The proof that S refines R is by looking at cases. Let x,y be in A with xRy. Suppose x,y are both in A'. Then xR'y so xS'y so xSy. If x=a and y is in A' then aRy so y is in L so x0S'y by the fact so aSy by the definition. If y=a and x is in A' then xRa so x is in U so xS'x0 by the definition of x0, so xSa by the definition of S. Finally aSa by definition of S, covering the case when x=y=a.
The proof that S is a linear order is similar. It is reflexive since aSa by definition, and xSx for all x in A' since S' is reflexive.
It is transitive since if xSy and ySz we can show xSz by looking at all the cases (whether or not x,y, or z is equal to a). We may suppose that x,y,z are all different (for otherwise transitivity is easy). If none of x,y,z equals a then xS'y and yS'z so xS'z so xSz by transitivity of S' and the definition of S. If x=a and aSy and ySz then x0S'y and yS'z and y is not equal to x0, hence x0S'z by transitivity and z is not equal to x0 by antisymmetry, so aSz. If y=a and xSa and aSz then xS'x0 and x0S'z and z is not equal to x0, hence xS'z so xSz.
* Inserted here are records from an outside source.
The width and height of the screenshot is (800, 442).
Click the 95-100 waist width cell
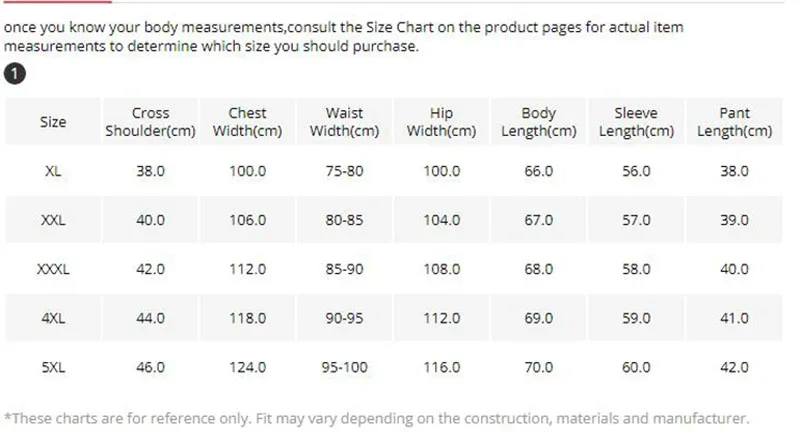coord(344,367)
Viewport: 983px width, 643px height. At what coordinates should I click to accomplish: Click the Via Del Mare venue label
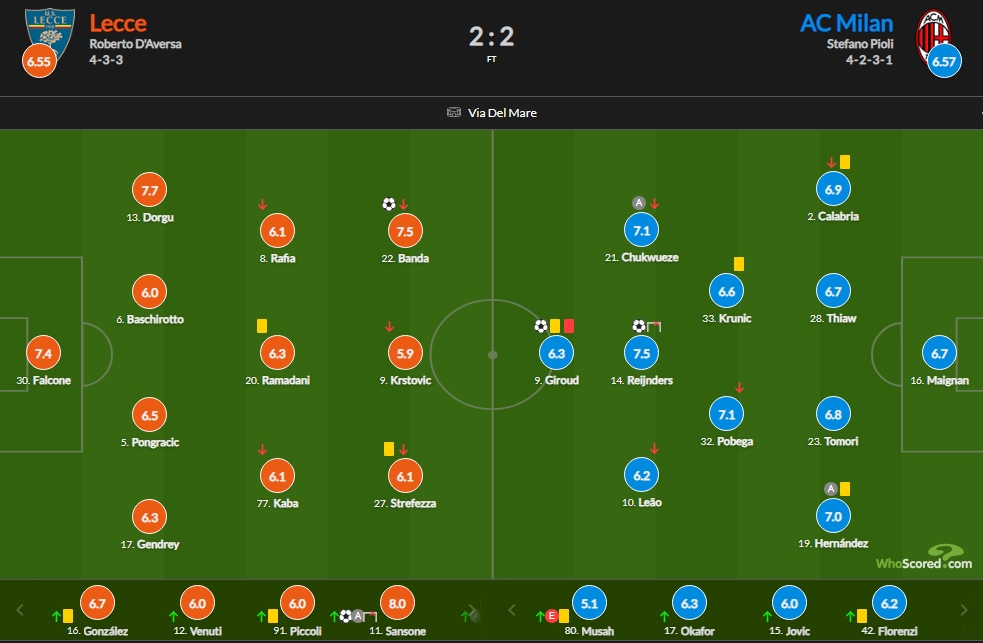click(x=502, y=113)
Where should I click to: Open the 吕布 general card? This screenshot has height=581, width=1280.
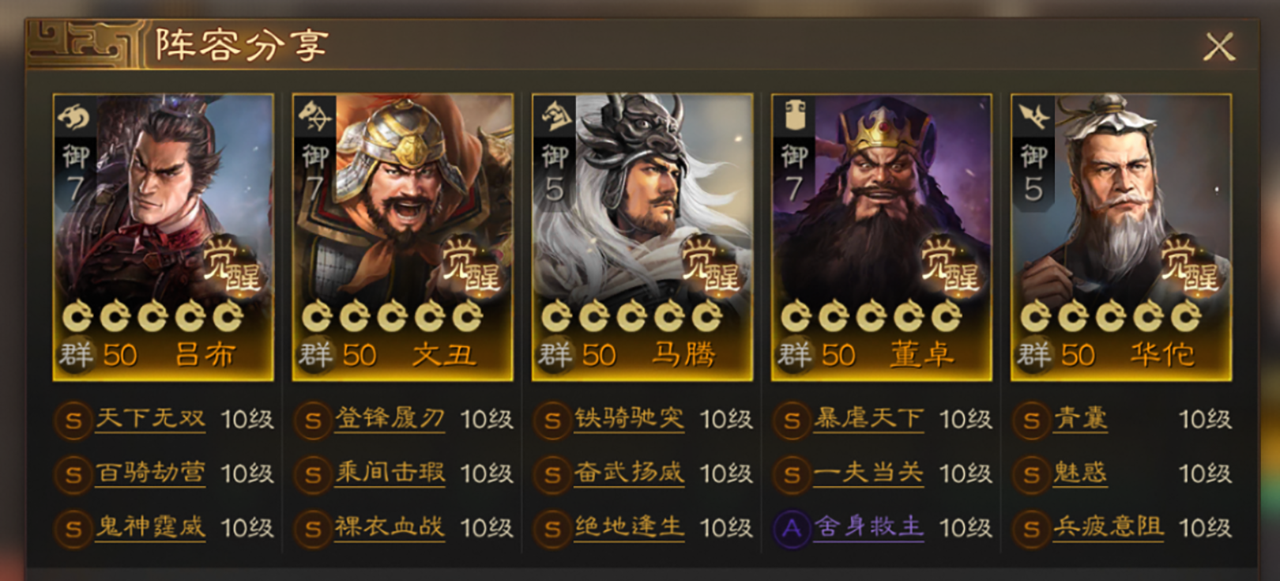[163, 237]
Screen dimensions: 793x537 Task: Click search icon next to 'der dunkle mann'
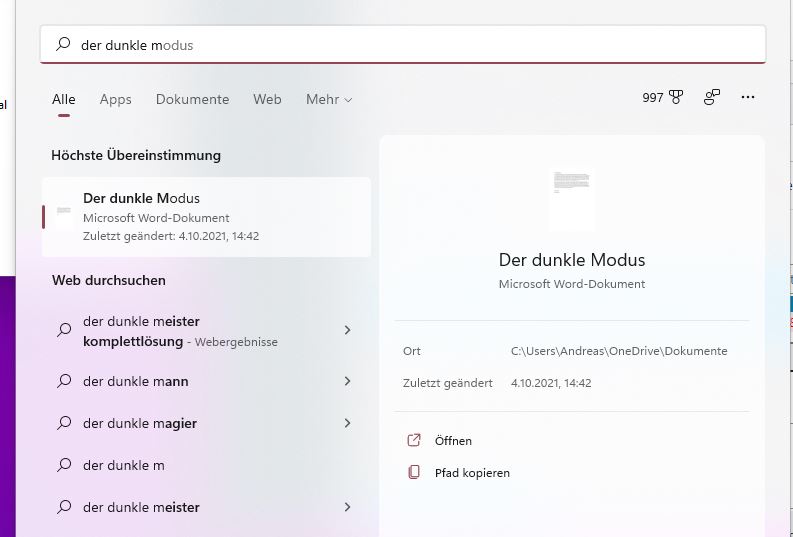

If z=a and xSy and ySa then xS'y and yS'x0, hence xS'x0 so xSa.
It is antisymmetric since S' is antisymmetric (this covers the cases when xSy and ySx with neither x,y equal to a) and if x=a, y not equal to a, aSy and ySa then x0S'y , y not equal to x0, and yS'x0 contradicting the antisymmetry of S'.
The proof in case 2 that S is a linear order that refines R is similar to the one for case 1, except it is easier since there are fewer cases to consider. This is left as a (moderately awkward) exercise for energetic students!
The two pictures in the last slide show what the effects of the definitions in cases 1 and 2 are to the order. In both cases we are putting a as "high as possible".